* [EXERCISE BRIEF]
Would you transcribe the entries below word for word, omitting all images?
┄┄┄┄┄┄┄┄┄┄┄┄┄┄┄┄┄┄┄┄
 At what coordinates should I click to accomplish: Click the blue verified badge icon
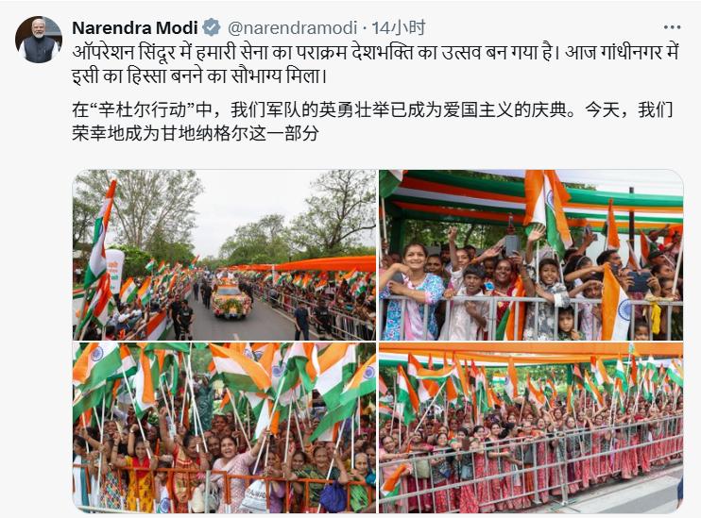pyautogui.click(x=212, y=27)
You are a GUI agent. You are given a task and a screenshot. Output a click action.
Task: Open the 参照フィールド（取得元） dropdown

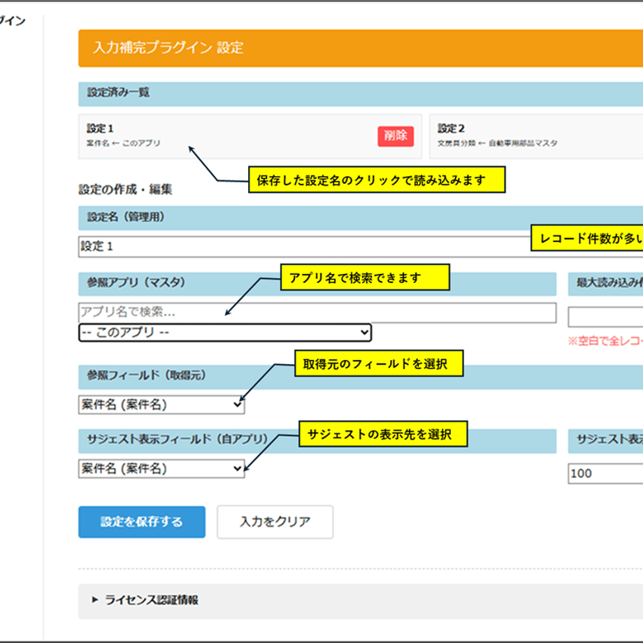[x=161, y=405]
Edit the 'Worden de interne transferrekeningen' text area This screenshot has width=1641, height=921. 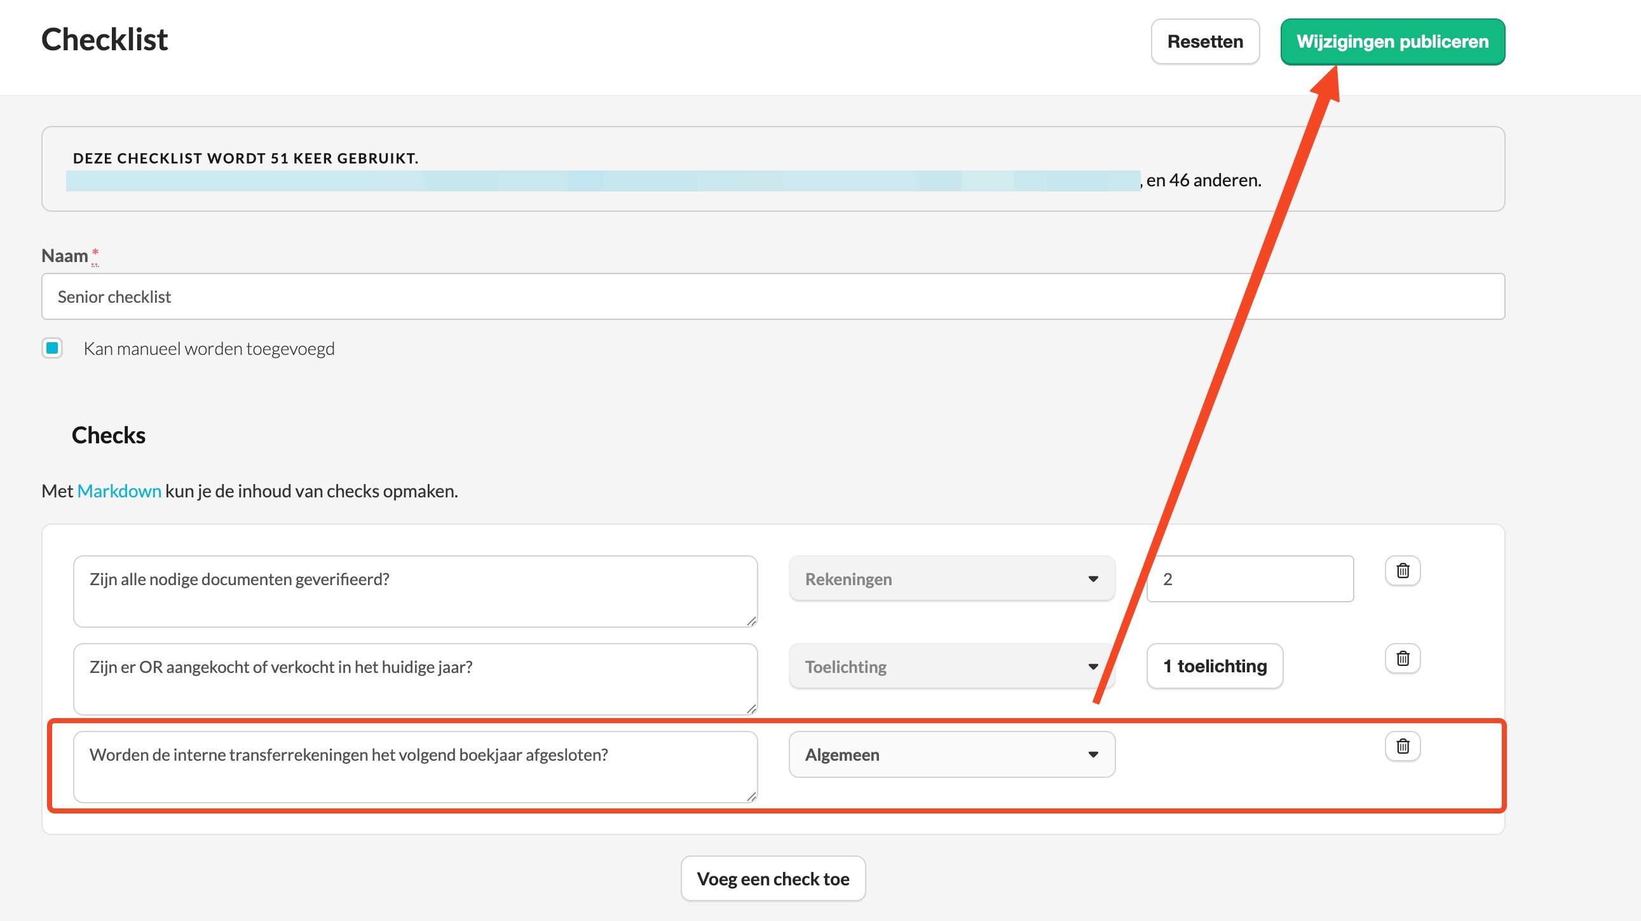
┄┄┄┄┄┄┄┄┄┄┄┄┄┄┄┄┄┄┄┄
* [WRITTEN RESPONSE]
 At what coordinates should I click to accomplish: Click the blue verified badge icon
pyautogui.click(x=212, y=27)
You are a GUI agent. You are given a task and a screenshot. Output a click action.
Task: Open the 参照フィールド（取得元） dropdown

[x=161, y=405]
Edit the 'Worden de interne transferrekeningen' text area This screenshot has width=1641, height=921. 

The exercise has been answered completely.